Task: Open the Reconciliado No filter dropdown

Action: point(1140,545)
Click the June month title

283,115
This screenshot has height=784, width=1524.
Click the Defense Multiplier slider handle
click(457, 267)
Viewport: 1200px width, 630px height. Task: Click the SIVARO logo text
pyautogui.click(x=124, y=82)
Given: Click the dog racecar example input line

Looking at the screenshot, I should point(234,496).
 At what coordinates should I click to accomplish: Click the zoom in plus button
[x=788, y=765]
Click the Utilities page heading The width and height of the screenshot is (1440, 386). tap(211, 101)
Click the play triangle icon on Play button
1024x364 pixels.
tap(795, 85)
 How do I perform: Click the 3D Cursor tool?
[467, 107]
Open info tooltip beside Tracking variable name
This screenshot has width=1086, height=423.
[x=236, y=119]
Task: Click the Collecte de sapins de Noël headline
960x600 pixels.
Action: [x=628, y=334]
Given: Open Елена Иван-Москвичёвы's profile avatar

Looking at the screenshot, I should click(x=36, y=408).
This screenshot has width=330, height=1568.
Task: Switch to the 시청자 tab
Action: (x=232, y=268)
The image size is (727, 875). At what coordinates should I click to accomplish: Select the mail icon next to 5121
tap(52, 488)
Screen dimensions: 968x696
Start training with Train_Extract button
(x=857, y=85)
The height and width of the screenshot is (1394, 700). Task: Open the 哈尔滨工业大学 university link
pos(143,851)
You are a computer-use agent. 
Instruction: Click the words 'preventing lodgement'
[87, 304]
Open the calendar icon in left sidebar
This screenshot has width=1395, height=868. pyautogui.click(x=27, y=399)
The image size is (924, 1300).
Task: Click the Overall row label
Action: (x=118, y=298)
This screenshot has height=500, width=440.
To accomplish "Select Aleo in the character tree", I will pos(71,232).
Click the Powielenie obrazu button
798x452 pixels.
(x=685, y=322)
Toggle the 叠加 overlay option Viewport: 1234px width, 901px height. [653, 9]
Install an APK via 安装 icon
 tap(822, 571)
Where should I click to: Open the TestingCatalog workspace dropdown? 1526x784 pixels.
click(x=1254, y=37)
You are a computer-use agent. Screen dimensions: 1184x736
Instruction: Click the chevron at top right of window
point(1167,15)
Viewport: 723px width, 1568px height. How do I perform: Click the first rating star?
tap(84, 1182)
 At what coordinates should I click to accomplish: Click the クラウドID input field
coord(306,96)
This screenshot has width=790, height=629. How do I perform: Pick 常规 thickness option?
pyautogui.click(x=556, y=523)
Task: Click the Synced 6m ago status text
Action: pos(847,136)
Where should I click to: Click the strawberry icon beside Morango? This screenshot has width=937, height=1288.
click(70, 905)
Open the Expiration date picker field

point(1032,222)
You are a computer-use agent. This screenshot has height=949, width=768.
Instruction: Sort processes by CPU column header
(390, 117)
+--
Aim:
Lay out every line of the listing above as a Markdown table with two columns, "No." and "Entry". Number the rows in order and skip blank lines.

Exercise solution:
| No. | Entry |
|---|---|
| 1 | Task: Open the Reconciliado No filter dropdown |
| 2 | Action: point(1140,545) |
| 3 | Click the June month title |
| 4 | 283,115 |
| 5 | This screenshot has height=784, width=1524. |
| 6 | Click the Defense Multiplier slider handle |
| 7 | click(457, 267) |
| 8 | Viewport: 1200px width, 630px height. Task: Click the SIVARO logo text |
| 9 | pyautogui.click(x=124, y=82) |
| 10 | Given: Click the dog racecar example input line |
| 11 | Looking at the screenshot, I should point(234,496). |
| 12 |  At what coordinates should I click to accomplish: Click the zoom in plus button |
| 13 | [x=788, y=765] |
| 14 | Click the Utilities page heading The width and height of the screenshot is (1440, 386). tap(211, 101) |
| 15 | Click the play triangle icon on Play button |
| 16 | 1024x364 pixels. |
| 17 | tap(795, 85) |
| 18 |  How do I perform: Click the 3D Cursor tool? |
| 19 | [467, 107] |
| 20 | Open info tooltip beside Tracking variable name |
| 21 | This screenshot has width=1086, height=423. |
| 22 | [x=236, y=119] |
| 23 | Task: Click the Collecte de sapins de Noël headline |
| 24 | 960x600 pixels. |
| 25 | Action: [x=628, y=334] |
| 26 | Given: Open Елена Иван-Москвичёвы's profile avatar |
| 27 | Looking at the screenshot, I should click(x=36, y=408). |
| 28 | This screenshot has width=330, height=1568. |
| 29 | Task: Switch to the 시청자 tab |
| 30 | Action: (x=232, y=268) |
| 31 | The image size is (727, 875). At what coordinates should I click to accomplish: Select the mail icon next to 5121 |
| 32 | tap(52, 488) |
| 33 | Screen dimensions: 968x696 |
| 34 | Start training with Train_Extract button |
| 35 | (x=857, y=85) |
| 36 | The height and width of the screenshot is (1394, 700). Task: Open the 哈尔滨工业大学 university link |
| 37 | pos(143,851) |
| 38 | You are a computer-use agent.  |
| 39 | Instruction: Click the words 'preventing lodgement' |
| 40 | [87, 304] |
| 41 | Open the calendar icon in left sidebar |
| 42 | This screenshot has width=1395, height=868. pyautogui.click(x=27, y=399) |
| 43 | The image size is (924, 1300). |
| 44 | Task: Click the Overall row label |
| 45 | Action: (x=118, y=298) |
| 46 | This screenshot has height=500, width=440. |
| 47 | To accomplish "Select Aleo in the character tree", I will pos(71,232). |
| 48 | Click the Powielenie obrazu button |
| 49 | 798x452 pixels. |
| 50 | (x=685, y=322) |
| 51 | Toggle the 叠加 overlay option Viewport: 1234px width, 901px height. [653, 9] |
| 52 | Install an APK via 安装 icon |
| 53 |  tap(822, 571) |
| 54 | Where should I click to: Open the TestingCatalog workspace dropdown? 1526x784 pixels. |
| 55 | click(x=1254, y=37) |
| 56 | You are a computer-use agent. Screen dimensions: 1184x736 |
| 57 | Instruction: Click the chevron at top right of window |
| 58 | point(1167,15) |
| 59 | Viewport: 723px width, 1568px height. How do I perform: Click the first rating star? |
| 60 | tap(84, 1182) |
| 61 |  At what coordinates should I click to accomplish: Click the クラウドID input field |
| 62 | coord(306,96) |
| 63 | This screenshot has width=790, height=629. How do I perform: Pick 常规 thickness option? |
| 64 | pyautogui.click(x=556, y=523) |
| 65 | Task: Click the Synced 6m ago status text |
| 66 | Action: pos(847,136) |
| 67 | Where should I click to: Click the strawberry icon beside Morango? This screenshot has width=937, height=1288. |
| 68 | click(70, 905) |
| 69 | Open the Expiration date picker field |
| 70 | point(1032,222) |
| 71 | You are a computer-use agent. This screenshot has height=949, width=768. |
| 72 | Instruction: Sort processes by CPU column header |
| 73 | (390, 117) |